Network Security Internet Technology Development Database Servers Mobile Phone Android Software Apple Software Computer Software News IT Information

In addition to Weibo, there is also WeChat

Please pay attention

WeChat public account

Shulou

What is the function of the internal data structure sds in Redis

2025-01-31 Update From: SLTechnology News&Howtos shulou NAV: SLTechnology News&Howtos > Database >

Share

Shulou(Shulou.com)05/31 Report--

Redis what is the role of the internal data structure sds, many novices are not very clear about this, in order to help you solve this problem, the following editor will explain in detail for you, people with this need can come to learn, I hope you can gain something.

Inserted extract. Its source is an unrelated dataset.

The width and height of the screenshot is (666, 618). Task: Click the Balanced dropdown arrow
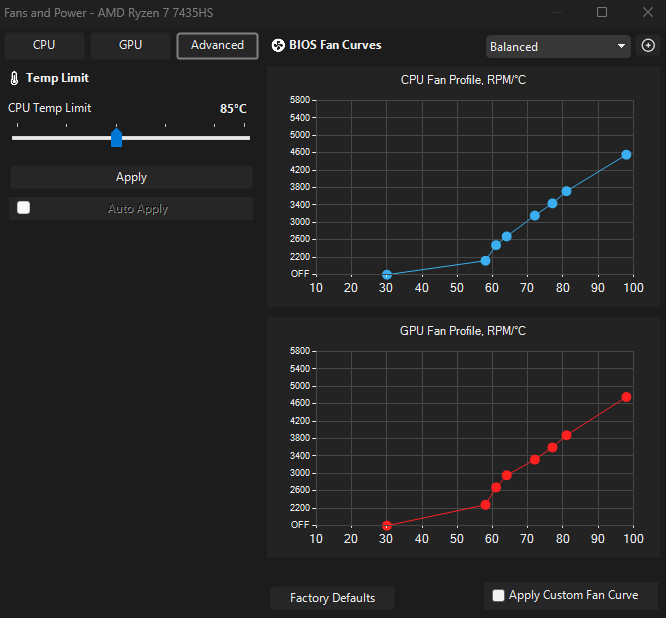coord(621,46)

Data structure definition of sds

We know that in C, strings are stored in an array of characters ending with the'\ 0' character (NULL Terminator), usually expressed as a character pointer (char *). It does not allow byte 0 to appear in the middle of the string, so it cannot be used to store arbitrary binary data.

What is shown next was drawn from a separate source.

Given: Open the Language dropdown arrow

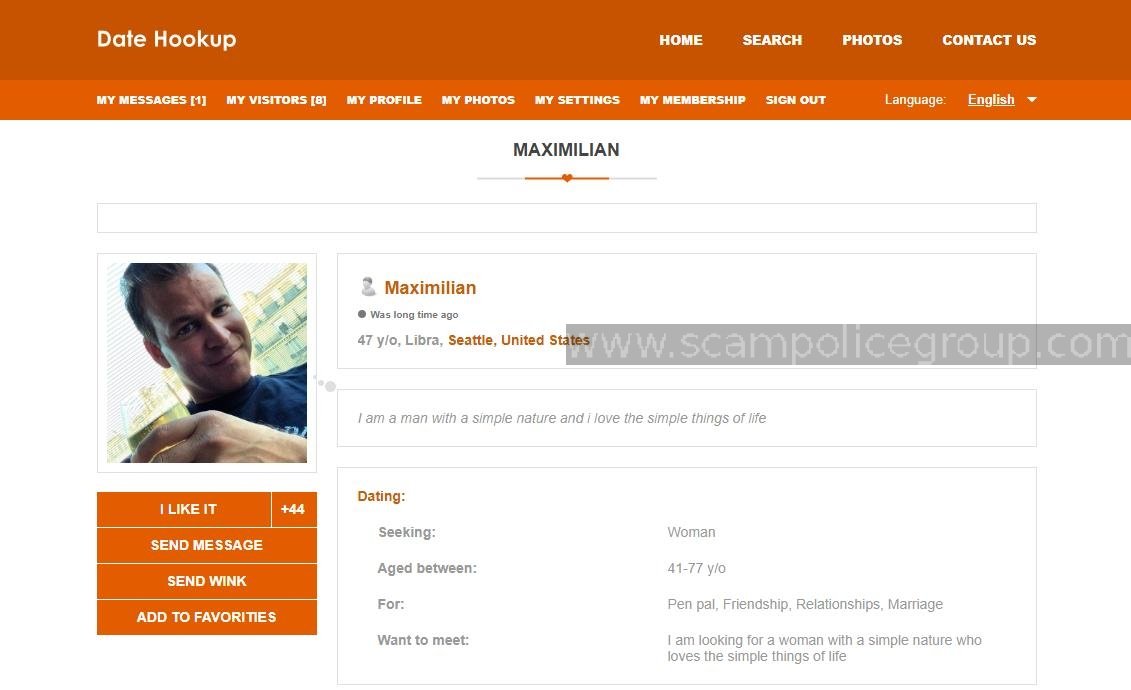Looking at the screenshot, I should tap(1031, 99).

We can find the type definition of sds in sds.h:

Typedef char sds

Someone must be confused that sds is synonymous with char? As we mentioned earlier, sds and traditional C language strings keep type compatibility, so their type definitions are the same, both char. In some cases, where you need to pass in a C language string, you can actually pass in a sds. However, sds and char are not the same. Sds is Binary Safe, it can store arbitrary binary data, can not be like the C language string with the character'\ 0' to identify the end of the string, so it must have a length field. But where is this length field? In fact, sds also contains a header structure:

Struct _ attribute__ ((_ packed__)) sdshdr5 {unsigned char flags; / * 3 lsb of type, and 5 msb of string length * / char buf [];}; struct _ attribute__ ((_ _ packed__)) sdshdr8 {uint8_t len; / * used * / uint8_t alloc; / * excluding the header and null terminator * / unsigned char flags; / * 3 lsb of type, 5 unused bits * / char buf [];} Struct _ _ attribute__ ((_ _ packed__)) sdshdr16 {uint16_t len; / * used * / uint16_t alloc; / * excluding the header and null terminator * / unsigned char flags; / * 3 lsb of type, 5 unused bits * / char buf [];}; struct _ attribute__ ((_ _ packed__)) sdshdr32 {uint32_t len; / * used * / uint32_t alloc; / * excluding the header and null terminator * / unsigned char flags / * 3 lsb of type, 5 unused bits * / char buf [];}; struct _ attribute__ ((_ packed__)) sdshdr64 {uint64_t len; / * used * / uint64_t alloc; / * excluding the header and null terminator * / unsigned char flags; / * 3 lsb of type, 5 unused bits * / char buf [];}

There are five types of header in sds. The reason why there are five is to enable strings of different lengths to use header of different sizes. In this way, short strings can use a smaller header, saving memory.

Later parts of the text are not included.